Forking Without Clicking: on How to Identify Software Repository ForksMSR - Technical Paper
The notion of software “fork” has been shifting over time from the (negative) phenomenon of community disagreements that result in the creation of separate development lines and ultimately software products, to the (positive) practice of using distributed version control system (VCS) repositories to collaboratively improve a single software product without stepping on each others toes in the interim. Either way, VCS repositories involved in a fork share parts of a common development history.
Historically, studies of software forks have relied on hosting platform metadata, and most notably GitHub, as the source of truth for what constitutes a fork. However, these “forge forks” can only identify as forks repositories that have been created on the platform, e.g., by clicking the “fork” button on the GitHub user interface. The increase in popularity of more distributed code hosting platforms (e.g., GitLab) and the habits of significant development communities (e.g., the Linux kernel one, which is not primarily hosted on any single centralized platform) call into question the reliability of trusting hosting platforms to determine what a fork is. Doing so might introduce selection and methodological biases in empirical studies.

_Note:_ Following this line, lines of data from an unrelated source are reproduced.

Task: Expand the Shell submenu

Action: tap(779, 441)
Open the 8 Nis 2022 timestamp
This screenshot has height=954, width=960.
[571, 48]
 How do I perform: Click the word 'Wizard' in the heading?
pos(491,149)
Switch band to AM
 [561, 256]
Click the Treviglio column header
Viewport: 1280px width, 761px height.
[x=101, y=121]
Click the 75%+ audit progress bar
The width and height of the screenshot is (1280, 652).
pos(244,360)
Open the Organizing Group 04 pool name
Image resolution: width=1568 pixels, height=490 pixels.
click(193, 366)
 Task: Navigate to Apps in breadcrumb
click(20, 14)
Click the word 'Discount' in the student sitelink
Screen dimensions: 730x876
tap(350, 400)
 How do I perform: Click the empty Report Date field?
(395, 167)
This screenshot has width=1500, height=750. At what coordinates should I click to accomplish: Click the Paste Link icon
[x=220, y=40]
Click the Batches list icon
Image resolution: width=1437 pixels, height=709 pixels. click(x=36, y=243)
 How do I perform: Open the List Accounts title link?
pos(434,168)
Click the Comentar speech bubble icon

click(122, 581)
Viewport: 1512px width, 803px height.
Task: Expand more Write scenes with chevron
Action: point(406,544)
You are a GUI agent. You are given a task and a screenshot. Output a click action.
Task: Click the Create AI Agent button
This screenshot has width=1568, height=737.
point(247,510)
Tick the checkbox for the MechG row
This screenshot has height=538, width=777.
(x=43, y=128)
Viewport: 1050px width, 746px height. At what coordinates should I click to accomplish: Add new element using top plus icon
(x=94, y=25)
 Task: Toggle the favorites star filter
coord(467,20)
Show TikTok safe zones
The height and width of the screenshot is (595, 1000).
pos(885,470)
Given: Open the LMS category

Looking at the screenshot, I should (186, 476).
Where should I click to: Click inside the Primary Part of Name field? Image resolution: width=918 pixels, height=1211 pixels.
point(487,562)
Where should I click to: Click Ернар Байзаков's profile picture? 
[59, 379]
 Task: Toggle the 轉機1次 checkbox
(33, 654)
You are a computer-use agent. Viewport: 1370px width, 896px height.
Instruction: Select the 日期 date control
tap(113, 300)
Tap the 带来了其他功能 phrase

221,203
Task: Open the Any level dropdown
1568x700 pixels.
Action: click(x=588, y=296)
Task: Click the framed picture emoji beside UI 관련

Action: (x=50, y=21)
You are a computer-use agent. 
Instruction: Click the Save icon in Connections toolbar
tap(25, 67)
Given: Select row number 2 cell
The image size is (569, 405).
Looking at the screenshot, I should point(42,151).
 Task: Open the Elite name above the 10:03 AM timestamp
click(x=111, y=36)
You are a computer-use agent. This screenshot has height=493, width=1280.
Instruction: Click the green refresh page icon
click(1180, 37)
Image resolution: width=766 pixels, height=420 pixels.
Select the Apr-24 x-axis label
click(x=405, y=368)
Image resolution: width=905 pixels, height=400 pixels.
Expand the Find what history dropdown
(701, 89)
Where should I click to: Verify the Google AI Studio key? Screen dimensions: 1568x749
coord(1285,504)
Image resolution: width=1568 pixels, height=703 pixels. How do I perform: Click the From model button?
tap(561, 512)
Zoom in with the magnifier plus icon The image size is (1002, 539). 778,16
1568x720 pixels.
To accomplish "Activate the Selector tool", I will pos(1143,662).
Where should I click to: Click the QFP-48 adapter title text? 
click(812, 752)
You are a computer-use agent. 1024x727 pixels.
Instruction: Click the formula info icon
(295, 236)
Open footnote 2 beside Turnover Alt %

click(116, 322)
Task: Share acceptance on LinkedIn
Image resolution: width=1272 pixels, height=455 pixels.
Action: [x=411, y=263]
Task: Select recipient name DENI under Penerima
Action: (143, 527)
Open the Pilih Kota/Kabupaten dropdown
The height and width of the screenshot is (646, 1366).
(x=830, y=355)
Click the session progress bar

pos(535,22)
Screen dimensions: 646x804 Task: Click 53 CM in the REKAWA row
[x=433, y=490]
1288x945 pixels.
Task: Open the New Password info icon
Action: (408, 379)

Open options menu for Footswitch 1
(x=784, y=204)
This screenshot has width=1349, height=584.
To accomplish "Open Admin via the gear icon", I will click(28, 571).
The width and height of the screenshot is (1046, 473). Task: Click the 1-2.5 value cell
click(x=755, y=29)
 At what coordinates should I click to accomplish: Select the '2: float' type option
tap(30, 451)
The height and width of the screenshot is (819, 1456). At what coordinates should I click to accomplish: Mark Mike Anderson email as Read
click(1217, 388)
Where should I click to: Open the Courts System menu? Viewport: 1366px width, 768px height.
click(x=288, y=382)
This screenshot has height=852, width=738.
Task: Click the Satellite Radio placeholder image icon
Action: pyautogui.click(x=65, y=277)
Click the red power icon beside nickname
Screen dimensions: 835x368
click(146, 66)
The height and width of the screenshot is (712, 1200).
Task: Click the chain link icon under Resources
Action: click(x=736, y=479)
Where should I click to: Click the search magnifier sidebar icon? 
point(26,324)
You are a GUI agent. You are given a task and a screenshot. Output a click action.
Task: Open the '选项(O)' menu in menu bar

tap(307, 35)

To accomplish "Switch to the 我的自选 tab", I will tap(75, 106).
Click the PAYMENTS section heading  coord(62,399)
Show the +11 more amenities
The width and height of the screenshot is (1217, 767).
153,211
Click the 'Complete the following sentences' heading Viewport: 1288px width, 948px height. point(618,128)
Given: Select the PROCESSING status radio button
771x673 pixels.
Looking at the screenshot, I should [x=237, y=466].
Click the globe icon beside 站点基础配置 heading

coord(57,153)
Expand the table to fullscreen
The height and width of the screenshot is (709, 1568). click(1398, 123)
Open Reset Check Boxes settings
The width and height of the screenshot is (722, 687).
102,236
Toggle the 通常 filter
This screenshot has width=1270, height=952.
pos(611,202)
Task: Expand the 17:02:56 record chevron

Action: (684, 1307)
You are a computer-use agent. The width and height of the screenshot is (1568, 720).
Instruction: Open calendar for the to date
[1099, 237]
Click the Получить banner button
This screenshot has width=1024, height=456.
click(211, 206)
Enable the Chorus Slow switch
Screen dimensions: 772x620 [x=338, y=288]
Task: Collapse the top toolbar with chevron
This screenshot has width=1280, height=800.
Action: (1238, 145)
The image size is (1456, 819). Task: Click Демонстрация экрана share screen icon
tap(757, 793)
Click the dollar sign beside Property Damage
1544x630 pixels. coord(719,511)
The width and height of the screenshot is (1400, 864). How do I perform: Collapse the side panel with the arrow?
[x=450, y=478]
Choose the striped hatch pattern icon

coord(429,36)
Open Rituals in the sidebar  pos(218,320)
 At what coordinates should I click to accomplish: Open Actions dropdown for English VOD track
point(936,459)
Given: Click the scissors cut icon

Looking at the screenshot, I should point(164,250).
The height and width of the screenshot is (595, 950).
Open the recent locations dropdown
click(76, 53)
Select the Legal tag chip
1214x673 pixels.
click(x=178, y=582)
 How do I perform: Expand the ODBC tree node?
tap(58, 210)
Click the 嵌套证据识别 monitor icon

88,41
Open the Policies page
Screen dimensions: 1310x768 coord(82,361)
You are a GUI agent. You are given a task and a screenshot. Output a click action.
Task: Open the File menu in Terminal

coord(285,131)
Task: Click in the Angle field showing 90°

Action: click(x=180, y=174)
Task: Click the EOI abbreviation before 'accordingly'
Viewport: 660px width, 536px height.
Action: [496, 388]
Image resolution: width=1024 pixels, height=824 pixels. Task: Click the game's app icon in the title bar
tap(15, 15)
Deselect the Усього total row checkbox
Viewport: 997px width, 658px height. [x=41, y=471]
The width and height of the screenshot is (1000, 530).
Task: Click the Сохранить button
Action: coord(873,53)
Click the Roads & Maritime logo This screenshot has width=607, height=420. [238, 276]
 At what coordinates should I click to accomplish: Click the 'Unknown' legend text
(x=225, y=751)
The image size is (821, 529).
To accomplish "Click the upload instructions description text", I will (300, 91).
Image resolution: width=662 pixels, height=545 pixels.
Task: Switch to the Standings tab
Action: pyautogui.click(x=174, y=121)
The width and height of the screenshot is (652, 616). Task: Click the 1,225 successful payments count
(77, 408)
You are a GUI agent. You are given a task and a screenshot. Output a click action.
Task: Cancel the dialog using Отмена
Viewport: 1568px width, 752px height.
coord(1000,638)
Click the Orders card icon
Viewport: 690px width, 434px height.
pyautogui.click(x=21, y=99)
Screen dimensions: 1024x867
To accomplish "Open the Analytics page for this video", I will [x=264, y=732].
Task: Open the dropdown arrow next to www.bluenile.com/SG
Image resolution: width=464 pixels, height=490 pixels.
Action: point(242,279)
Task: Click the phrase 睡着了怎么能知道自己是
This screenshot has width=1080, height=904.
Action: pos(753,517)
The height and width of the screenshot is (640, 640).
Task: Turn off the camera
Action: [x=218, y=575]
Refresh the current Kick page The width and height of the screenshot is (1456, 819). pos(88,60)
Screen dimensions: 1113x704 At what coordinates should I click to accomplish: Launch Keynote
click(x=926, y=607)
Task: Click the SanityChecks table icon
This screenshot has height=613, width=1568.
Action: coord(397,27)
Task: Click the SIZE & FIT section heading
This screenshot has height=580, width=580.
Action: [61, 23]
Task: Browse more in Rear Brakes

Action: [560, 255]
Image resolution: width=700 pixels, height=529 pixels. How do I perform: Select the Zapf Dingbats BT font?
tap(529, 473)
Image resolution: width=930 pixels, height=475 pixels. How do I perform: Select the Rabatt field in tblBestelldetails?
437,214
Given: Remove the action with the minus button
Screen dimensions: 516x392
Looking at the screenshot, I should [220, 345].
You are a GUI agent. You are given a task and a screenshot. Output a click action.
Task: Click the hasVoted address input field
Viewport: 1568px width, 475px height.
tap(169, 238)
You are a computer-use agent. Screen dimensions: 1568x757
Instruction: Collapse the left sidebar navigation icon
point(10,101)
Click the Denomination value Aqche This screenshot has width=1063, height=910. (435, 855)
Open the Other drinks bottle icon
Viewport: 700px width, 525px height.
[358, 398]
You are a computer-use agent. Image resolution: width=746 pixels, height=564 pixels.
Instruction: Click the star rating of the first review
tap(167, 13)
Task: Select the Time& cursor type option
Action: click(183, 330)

In this article we explore various definitions of “software forks”, trying to capture the various forking workflows that exist in the real world. We quantify the differences in how many repositories would be identified as forks on GitHub according to the various definitions, confirming that a significant number would be overlooked when only considering “forge forks”. We study the structure of fork networks, observing how their size is affected by the proposed definitions and discuss the potential impacts of these results on empirical research.